I second @chAwater; there are people willing to help, but can't because only the original poster or the repository contributors can actually close issues...
Yesterday I've replied to at least a 30 tickets pointing people to duplicates and asking them to follow those and close the tickets. However this morning, I see new issues being opened with exactly the same topics, so I gave up... The maintainers of this repository need to step in and do something, else it will become a swamp.
(I still look over the issues, and if I see anyone that can be helped by my derived data-set I point them there.)
@judepayne I have already integrated the NY Times dataset, and working on integrating the European CDC, into my own, because I believe they have more man-power behind the collection and validation of the data points.
@cipriancraciun I agree with your suggestions that JHU should make clear that this site is for raw data only and provided 'as is' as they don't respond to issues.
Then there's the separate question of what do we do about it? Do we copy their data over to a new repo every day and let a set of volunteers maintain that, responding to issues etc? I am not sure it would get critical mass, but happy to discuss.
In terms of improved automatic data collection, please do look at the https://github.com/lazd/coronadatascraper project which is the open source data gathering effort. They've had 34+ contributors. You can contribute a scraper and then it appears in the data the next day.

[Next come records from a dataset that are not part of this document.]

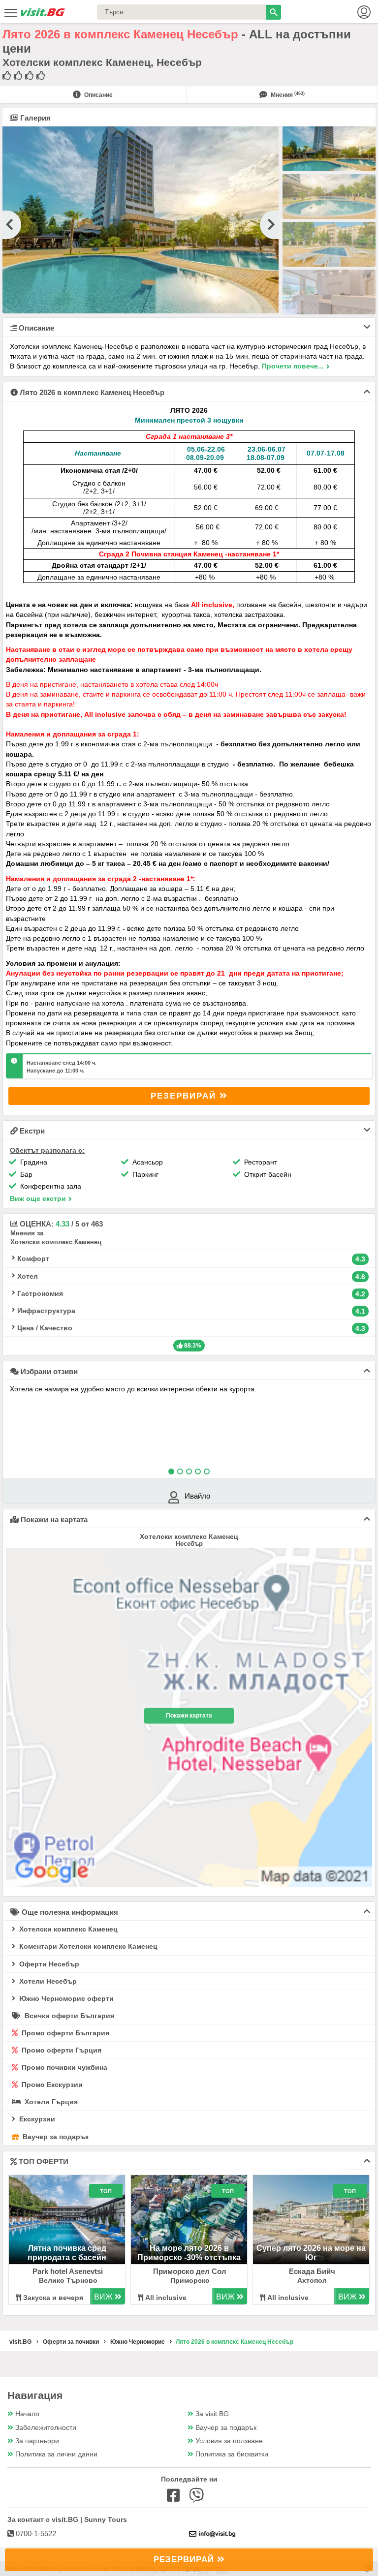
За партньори (37, 2441)
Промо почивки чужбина (63, 2067)
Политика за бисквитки (231, 2454)
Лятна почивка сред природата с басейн (67, 2252)
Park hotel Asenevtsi (67, 2271)
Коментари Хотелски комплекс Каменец (87, 1946)
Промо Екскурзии (51, 2084)
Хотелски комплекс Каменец (67, 1929)
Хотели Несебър (47, 1981)
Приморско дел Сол (189, 2271)
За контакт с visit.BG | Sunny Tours (67, 2519)
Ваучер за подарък (55, 2137)
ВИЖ (104, 2297)
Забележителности (45, 2427)
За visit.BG (212, 2414)
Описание (98, 95)
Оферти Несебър (48, 1964)
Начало (27, 2414)
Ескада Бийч (312, 2271)
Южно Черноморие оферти (65, 1998)
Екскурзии (36, 2119)
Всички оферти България (68, 2016)
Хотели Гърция (50, 2102)
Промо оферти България (64, 2033)
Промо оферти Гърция (60, 2050)
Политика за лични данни (56, 2454)
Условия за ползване (229, 2441)
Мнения (287, 95)
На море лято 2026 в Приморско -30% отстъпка (189, 2252)
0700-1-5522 (35, 2533)
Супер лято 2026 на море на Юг (311, 2252)
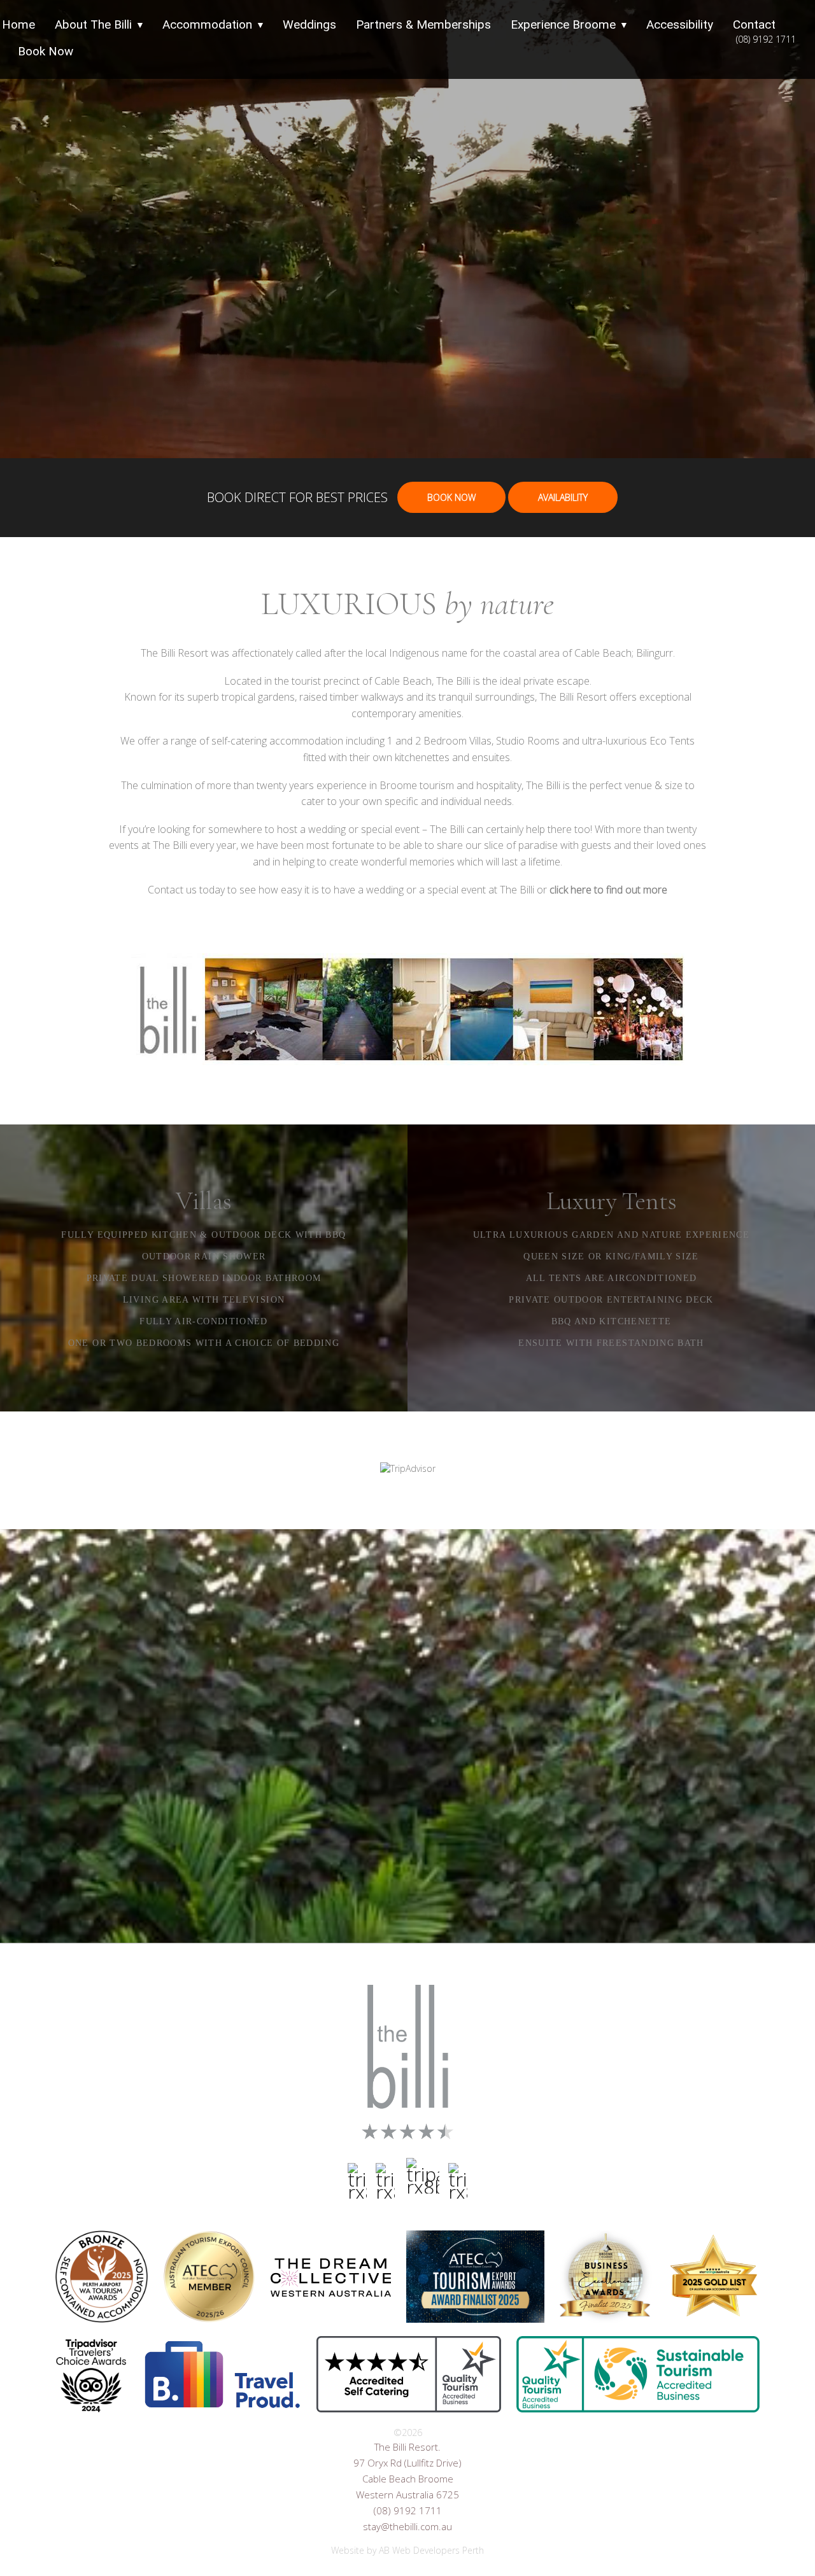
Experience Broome (563, 24)
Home (18, 24)
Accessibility (679, 24)
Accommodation (207, 24)
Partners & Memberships (423, 24)
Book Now (45, 51)
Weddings (309, 24)
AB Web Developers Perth (431, 2550)
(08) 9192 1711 (766, 39)
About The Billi (93, 24)
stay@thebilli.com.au (407, 2526)
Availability (563, 497)
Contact (754, 24)
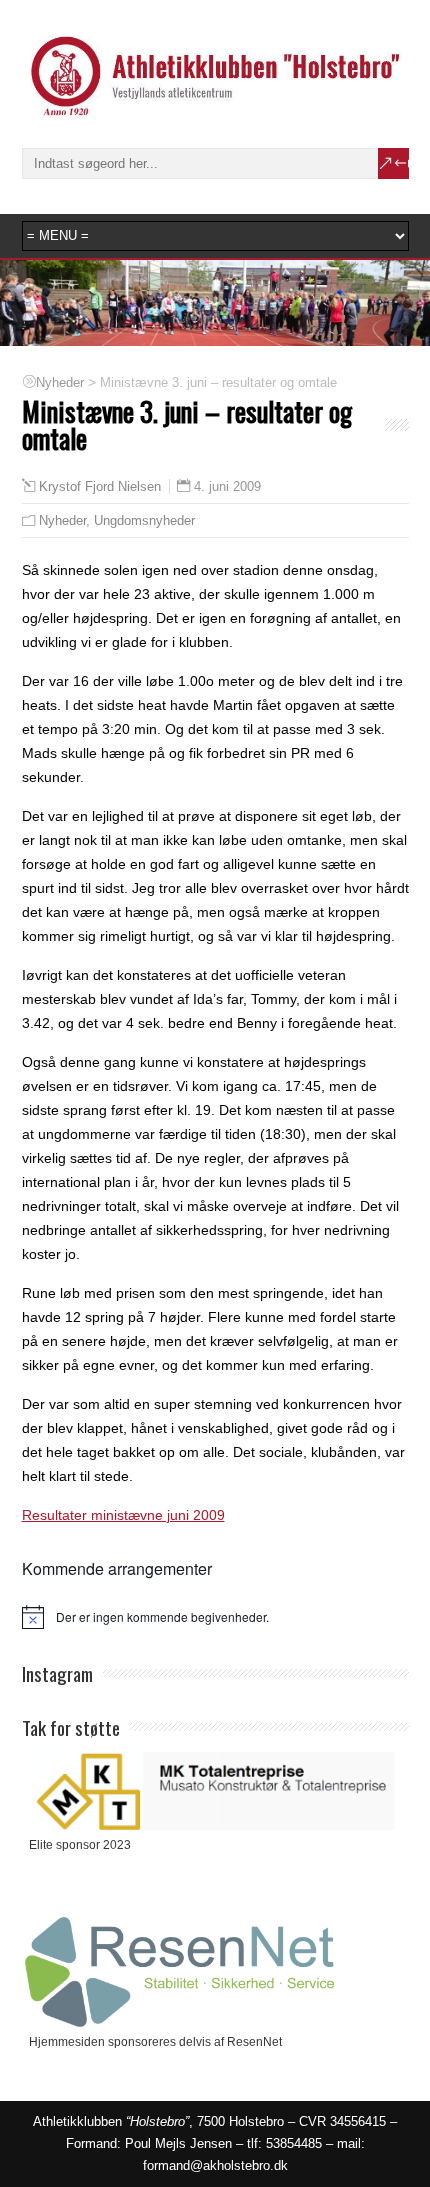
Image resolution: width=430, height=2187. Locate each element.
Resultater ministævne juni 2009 (123, 1515)
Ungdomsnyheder (144, 520)
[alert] (215, 1617)
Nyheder (62, 520)
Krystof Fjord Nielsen (100, 487)
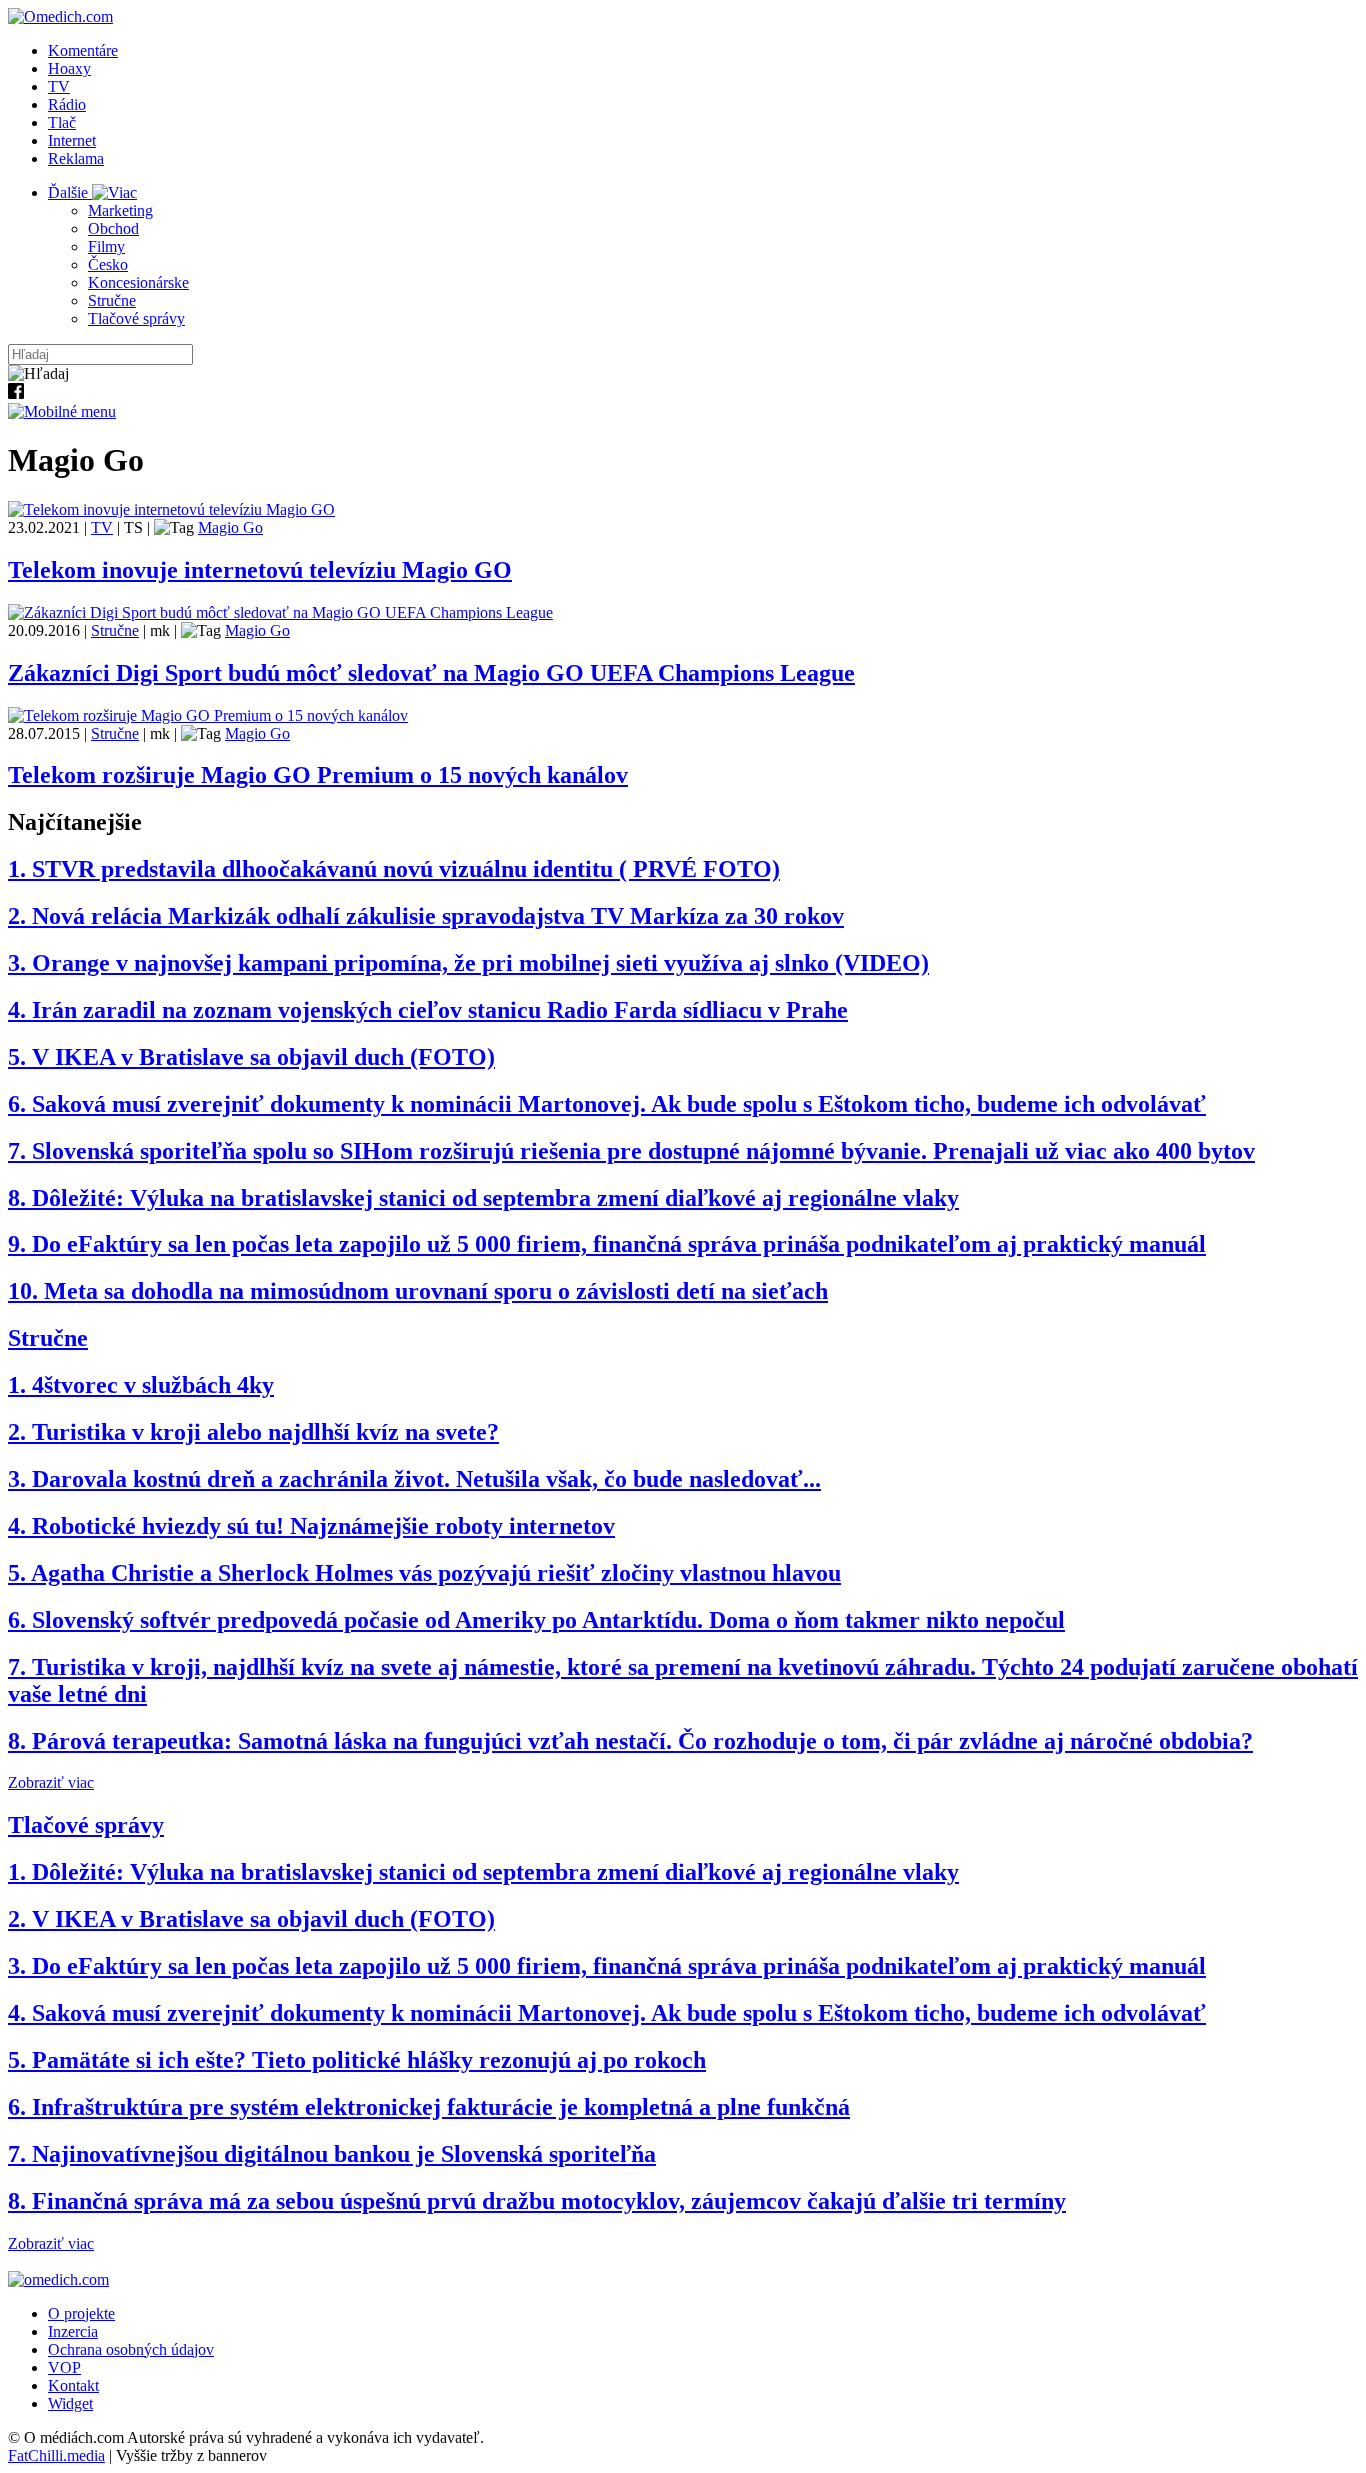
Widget (70, 2403)
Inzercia (73, 2331)
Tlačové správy (136, 318)
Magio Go (230, 527)
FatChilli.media (56, 2455)
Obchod (113, 228)
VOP (64, 2367)
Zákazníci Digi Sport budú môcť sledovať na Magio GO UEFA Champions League (431, 673)
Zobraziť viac (51, 1782)
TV (59, 86)
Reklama (76, 158)
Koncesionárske (138, 282)
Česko (108, 264)
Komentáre (83, 50)
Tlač (62, 122)
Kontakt (73, 2385)
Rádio (67, 104)
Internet (72, 140)
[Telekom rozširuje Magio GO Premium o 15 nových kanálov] (208, 715)
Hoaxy (69, 68)
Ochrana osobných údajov (131, 2349)
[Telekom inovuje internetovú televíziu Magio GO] (171, 509)
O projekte (81, 2313)
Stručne (112, 300)
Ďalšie (70, 192)
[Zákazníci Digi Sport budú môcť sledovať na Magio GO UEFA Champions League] (280, 612)
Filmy (106, 246)
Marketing (120, 210)
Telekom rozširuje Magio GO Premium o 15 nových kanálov (318, 775)
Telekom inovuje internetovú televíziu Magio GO (260, 570)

@judepayne regarding the "what do we do about feature requests", yes, I suggest people that want to provide alternative formats or augmented variants do exactly that: copy the raw data in their own repositories (for repetability of the processing) and provide their own re-processed data for others to use, then update it daily. (At least this is what I did.)
Regarding the scraper pointed project, at the moment I have no opinion, and as I don't do scraping myself I don't think I can contribute to that project with anything useful. At some point, if it proves of enough quality, I could include it in my re-processed / aggregated dataset (as I did for JHU, NY Times and ECDC).
First of all I would like to thank the JHU team for the effort they have put behind this enormous dataset. (Yes there are inconsistencies, errors, omissions and the like, but this is to be expected given that many of the official reports are actually PDF files that have to be manually scraped.)
Therefore, given how many duplicate issues I've seen I would propose the following:
first of all before submitting a new issue report, please look at least in the current page of existing open issues if perhaps that issue wasn't already reported, and if it was, contribute and subscribe to that;
if an issue you have opened has already been solved (or isn't of interest for you anymore), please close it;
if you spot a duplicate issue of an earlier one, kindly point via a message on the new duplicate issue thread the number of the earlier one, and ask kindly ask the author to close it;
This will help the JHU team in pin-pointing important issues which still aren't solved yet. Because as the issue tracker stands, it is practically impossible for anyone to take any useful action, especially given the pressure on the JHU team to gather new data (and correct existing one).
As a disclaimer I am not affiliated with the JHU team, but I do use their dataset.